JAKARTA, KOMPAS — Dewan Pers menampik rumor yang beredar bahwa seolah-olah lembaga independen ini kalah melawan gugatan yang diajukan Serikat Pers Republik Indonesia, Persatuan Pewarta Warga Indonesia, Wilson Lalengke dan Heintje Grontson Mandagie. Mereka menggugat keabsahan Peraturan Dewan Pers soal kewajiban wartawan Indonesia mengikuti Uji Kompetensi Wartawan yang sesuai dengan Standar Kompetensi Wartawan.
Wakil Ketua Dewan Pers Hendry CH Bangun menyayangkan adanya pihak-pihak dan media pers tidak profesional yang membangun framing atau opini ke publik bahwa Dewan Pers sebagai Terbanding (dahulu Tergugat) diputuskan kalah oleh Majelis Hakim Tinggi PT DKI Jakarta. Hoaks tersebut bahkan menyebut pengadilan telah memenangkan perkara gugatan dari Pembanding (dahulu Pengugat I dan Penggugat II).

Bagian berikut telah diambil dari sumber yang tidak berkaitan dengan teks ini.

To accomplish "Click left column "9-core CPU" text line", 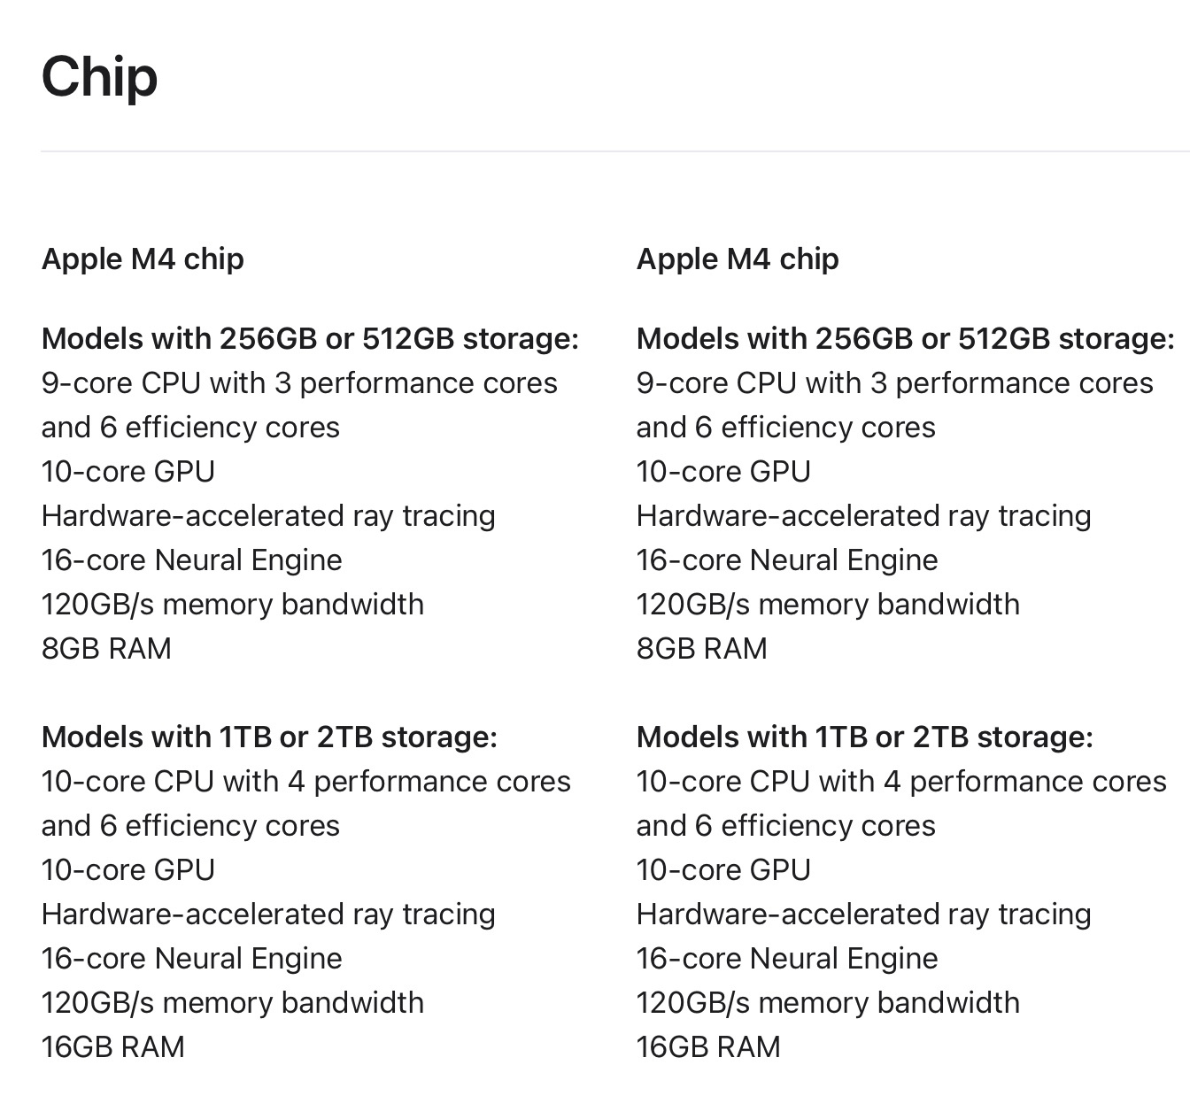I will click(299, 383).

“Kewenangan Dewan Pers sesuai dengan fungsinya sebagaimana diatur di dalam Pasal 15 ayat 2 huruf f Undang-Undang Pers Nomor 40 Tahun 1999 tentang Pers. Pasal itu menyebut, Dewan Pers memfasilitasi organisasi-organisasi pers dalam membuat peraturan-peraturan pers. Jadi Standar Kompetensi Wartawan dan Uji Kompetensi Wartawan itu niscaya dan sudah diikuti oleh semua pemangku kepentingan pers, karena memang diperlukan,” ujar Hendry, Rabu (11/9/2019) di Jakarta.
Standar Kompetensi Wartawan dan Uji Kompetensi Wartawan itu niscaya dan sudah diikuti oleh semua pemangku kepentingan pers, karena memang diperlukan.

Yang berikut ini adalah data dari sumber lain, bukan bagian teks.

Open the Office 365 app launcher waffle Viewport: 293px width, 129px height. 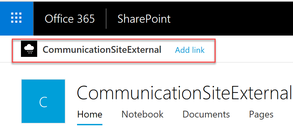coord(17,18)
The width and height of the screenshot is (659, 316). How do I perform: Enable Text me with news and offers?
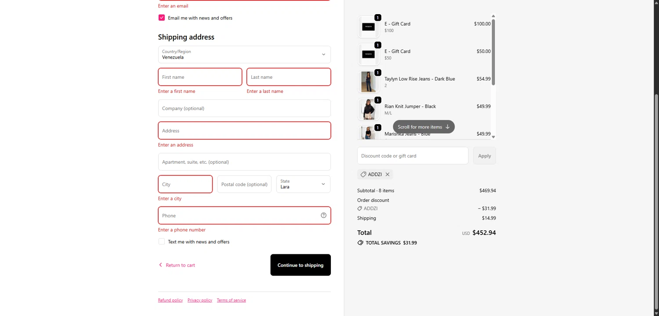coord(162,242)
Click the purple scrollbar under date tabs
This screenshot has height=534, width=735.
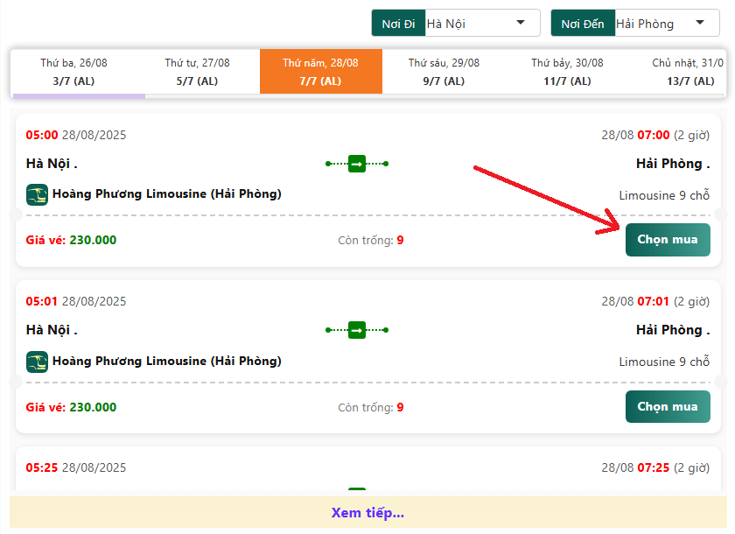pos(78,95)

Menurut Hendry, kebijakan Dewan Pers bersama seluruh konstituen dalam membuat peraturan Standar Kompetensi Wartawan dan Uji Kompetensi Wartawan sudah sesuai dengan kewenangan yang diberikan oleh UU Pers.
Tolak gugatan
Sebelumnya, Dewan Pers menerima gugatan hukum dari SPRI dan Persatuan Pewarta Warga Indonesia (PPWI). Namun demikian, Majelis hakim Pengadilan Negeri Jakarta Pusat menolak gugatan SPRI dan PPWI terkait peraturan standar kompetensi wartawan pertengahan Februari 2019. Majelis hakim beranggapan, pokok materi gugatannya adalah perihal permohonan pembatalan kebijakan (peraturan) Dewan Pers sehingga harus diuji apakah regulasi yang dibuat Dewan Pers bertentangan dengan undang-undang atau peraturan yang ada.

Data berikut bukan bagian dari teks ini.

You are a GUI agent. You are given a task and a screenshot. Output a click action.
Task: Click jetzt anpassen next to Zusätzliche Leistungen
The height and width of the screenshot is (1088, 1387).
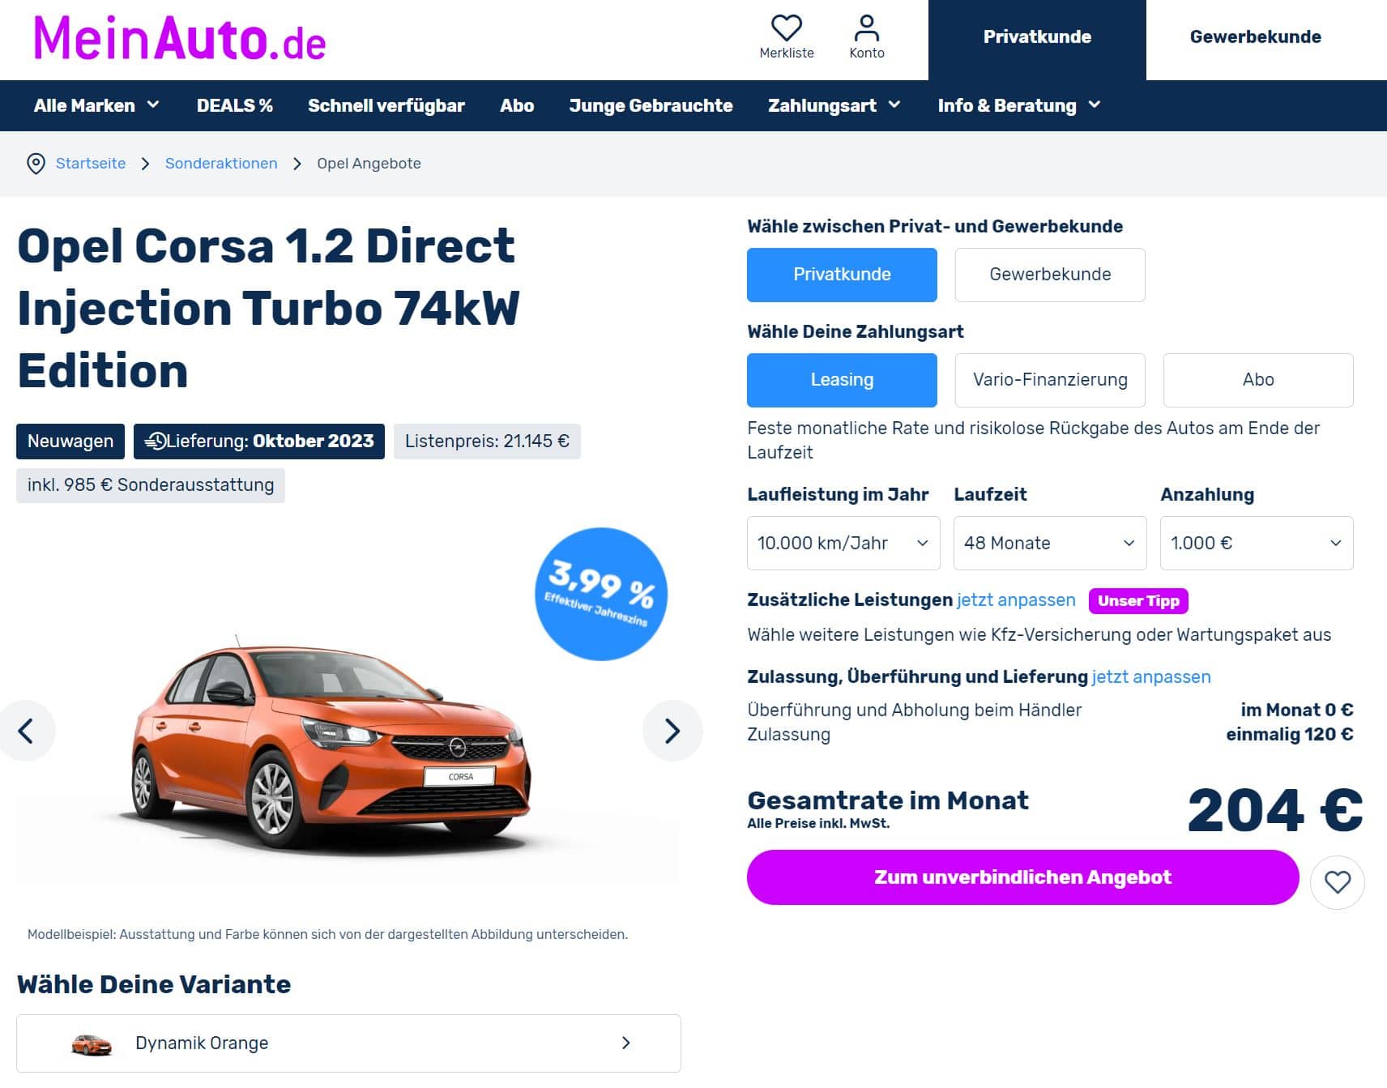(x=1016, y=600)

Hakim ketua Abdul Kohar mengatakan, berdasarkan pertimbangan hukum tersebut, maka kewenangan untuk menguji sah atau tidaknya kebijakan (peraturan) dari Dewan Pers bukan menjadi kewenangan pengadilan negeri, melainkan badan peradilan lain. Kedudukan peraturan Dewan Pers lebih rendah dari undang-undang sehingga pengujian sah atau tidaknya menjadi kewenangan Mahkamah Agung.
Bahkan, setelah penggugat menyatakan banding, dalam putusan banding, Pengadilan Tinggi DKI Jakarta menolak seluruh gugatan dari Pembanding (dahulu para Penggugat) dalam pokok perkara atau substansi perkara. Di tingkat banding Pengadilan Tinggi DKI Jakarta, Dewan Pers menang lagi setelah sebelumnya menang di Pengadilan Negeri Jakarta Pusat.
Menurut mantan Ketua Dewan Pers Yosep Adi Prasetyo, pihak-pihak yang melayangkan gugatan hukum kepada Dewan Pers sebelumnya telah membentuk lembaga “Dewan Pers tandingan” bernama Dewan Pers Indonesia.
Dewan Pers Indonesia terbentuk dalam Kongres Pers Indonesia 2019 yang digelar di Gedung Serba Guna Asrama Haji Pondok Gede, Jakarta Timur pada 6 Maret 2019).
“Kalau mereka akhirnya membentuk Dewan Pers Indonesia, lalu siapa saja anggota yang akan mengadu ke mereka? Ini adalah salah satu bentuk kejahatan karena mereka mencoba mengangkangi Undang-Undang Pers. Di Indonesia hanya ada satu Dewan Pers, yaitu Dewan Pers,” kata Yosep.